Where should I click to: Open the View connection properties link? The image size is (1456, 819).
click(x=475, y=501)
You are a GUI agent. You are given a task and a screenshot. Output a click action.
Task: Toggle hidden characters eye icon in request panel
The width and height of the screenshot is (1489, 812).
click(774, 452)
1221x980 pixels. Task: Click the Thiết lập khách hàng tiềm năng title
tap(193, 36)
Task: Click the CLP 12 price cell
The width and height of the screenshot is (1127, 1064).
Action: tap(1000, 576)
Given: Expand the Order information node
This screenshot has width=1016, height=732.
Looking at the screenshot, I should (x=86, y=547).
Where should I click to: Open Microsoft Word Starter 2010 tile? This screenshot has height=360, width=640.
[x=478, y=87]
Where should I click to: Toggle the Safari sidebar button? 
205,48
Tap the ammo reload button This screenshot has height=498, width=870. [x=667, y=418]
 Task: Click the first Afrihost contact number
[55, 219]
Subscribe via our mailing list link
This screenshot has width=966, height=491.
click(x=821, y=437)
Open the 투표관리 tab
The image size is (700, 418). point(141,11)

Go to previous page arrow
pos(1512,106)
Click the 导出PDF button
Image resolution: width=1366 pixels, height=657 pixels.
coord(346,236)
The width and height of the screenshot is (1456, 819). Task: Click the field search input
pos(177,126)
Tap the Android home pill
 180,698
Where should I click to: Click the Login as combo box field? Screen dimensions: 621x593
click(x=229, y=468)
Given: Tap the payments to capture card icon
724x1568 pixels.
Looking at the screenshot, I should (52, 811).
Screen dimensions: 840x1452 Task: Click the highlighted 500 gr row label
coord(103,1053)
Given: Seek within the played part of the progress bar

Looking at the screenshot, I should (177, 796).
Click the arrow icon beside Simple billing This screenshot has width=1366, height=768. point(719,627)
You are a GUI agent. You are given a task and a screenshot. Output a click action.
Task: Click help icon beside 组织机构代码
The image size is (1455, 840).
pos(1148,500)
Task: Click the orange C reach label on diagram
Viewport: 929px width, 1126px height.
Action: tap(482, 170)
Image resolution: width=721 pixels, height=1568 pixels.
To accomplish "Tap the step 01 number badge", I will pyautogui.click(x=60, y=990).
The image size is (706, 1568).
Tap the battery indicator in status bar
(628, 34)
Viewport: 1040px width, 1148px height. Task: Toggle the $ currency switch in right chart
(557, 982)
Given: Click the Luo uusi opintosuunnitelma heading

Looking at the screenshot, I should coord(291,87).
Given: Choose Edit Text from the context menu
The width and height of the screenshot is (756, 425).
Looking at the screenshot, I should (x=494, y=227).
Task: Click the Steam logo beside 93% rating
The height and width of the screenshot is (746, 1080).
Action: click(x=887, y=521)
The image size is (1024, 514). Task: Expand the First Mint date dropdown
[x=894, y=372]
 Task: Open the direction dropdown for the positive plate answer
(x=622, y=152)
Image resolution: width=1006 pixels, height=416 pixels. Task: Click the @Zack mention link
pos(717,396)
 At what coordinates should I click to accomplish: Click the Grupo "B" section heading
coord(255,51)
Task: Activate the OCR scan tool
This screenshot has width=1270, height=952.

-- Exercise prompt --
Please print every one of the lines above again, word for word and in the same order.

-- Response to the task --
Where should I click to: Open the View connection properties link? The image size is (1456, 819).
click(x=475, y=501)
You are a GUI agent. You are given a task and a screenshot. Output a click action.
Task: Toggle hidden characters eye icon in request panel
The width and height of the screenshot is (1489, 812).
click(774, 452)
1221x980 pixels. Task: Click the Thiết lập khách hàng tiềm năng title
tap(193, 36)
Task: Click the CLP 12 price cell
The width and height of the screenshot is (1127, 1064).
Action: tap(1000, 576)
Given: Expand the Order information node
This screenshot has width=1016, height=732.
Looking at the screenshot, I should (x=86, y=547).
Where should I click to: Open Microsoft Word Starter 2010 tile? This screenshot has height=360, width=640.
[x=478, y=87]
Where should I click to: Toggle the Safari sidebar button? 
205,48
Tap the ammo reload button This screenshot has height=498, width=870. [x=667, y=418]
 Task: Click the first Afrihost contact number
[55, 219]
Subscribe via our mailing list link
This screenshot has width=966, height=491.
click(x=821, y=437)
Open the 투표관리 tab
The image size is (700, 418). point(141,11)

Go to previous page arrow
pos(1512,106)
Click the 导出PDF button
Image resolution: width=1366 pixels, height=657 pixels.
coord(346,236)
The width and height of the screenshot is (1456, 819). Task: Click the field search input
pos(177,126)
Tap the Android home pill
 180,698
Where should I click to: Click the Login as combo box field? Screen dimensions: 621x593
click(x=229, y=468)
Given: Tap the payments to capture card icon
724x1568 pixels.
Looking at the screenshot, I should (52, 811).
Screen dimensions: 840x1452 Task: Click the highlighted 500 gr row label
coord(103,1053)
Given: Seek within the played part of the progress bar

Looking at the screenshot, I should (177, 796).
Click the arrow icon beside Simple billing This screenshot has width=1366, height=768. point(719,627)
You are a GUI agent. You are given a task and a screenshot. Output a click action.
Task: Click help icon beside 组织机构代码
The image size is (1455, 840).
pos(1148,500)
Task: Click the orange C reach label on diagram
Viewport: 929px width, 1126px height.
Action: tap(482, 170)
Image resolution: width=721 pixels, height=1568 pixels.
To accomplish "Tap the step 01 number badge", I will pyautogui.click(x=60, y=990).
The image size is (706, 1568).
Tap the battery indicator in status bar
(628, 34)
Viewport: 1040px width, 1148px height. Task: Toggle the $ currency switch in right chart
(557, 982)
Given: Click the Luo uusi opintosuunnitelma heading

Looking at the screenshot, I should coord(291,87).
Given: Choose Edit Text from the context menu
The width and height of the screenshot is (756, 425).
Looking at the screenshot, I should (x=494, y=227).
Task: Click the Steam logo beside 93% rating
The height and width of the screenshot is (746, 1080).
Action: click(x=887, y=521)
The image size is (1024, 514). Task: Expand the First Mint date dropdown
[x=894, y=372]
 Task: Open the direction dropdown for the positive plate answer
(x=622, y=152)
Image resolution: width=1006 pixels, height=416 pixels. Task: Click the @Zack mention link
pos(717,396)
 At what coordinates should I click to accomplish: Click the Grupo "B" section heading
coord(255,51)
Task: Activate the OCR scan tool
This screenshot has width=1270, height=952.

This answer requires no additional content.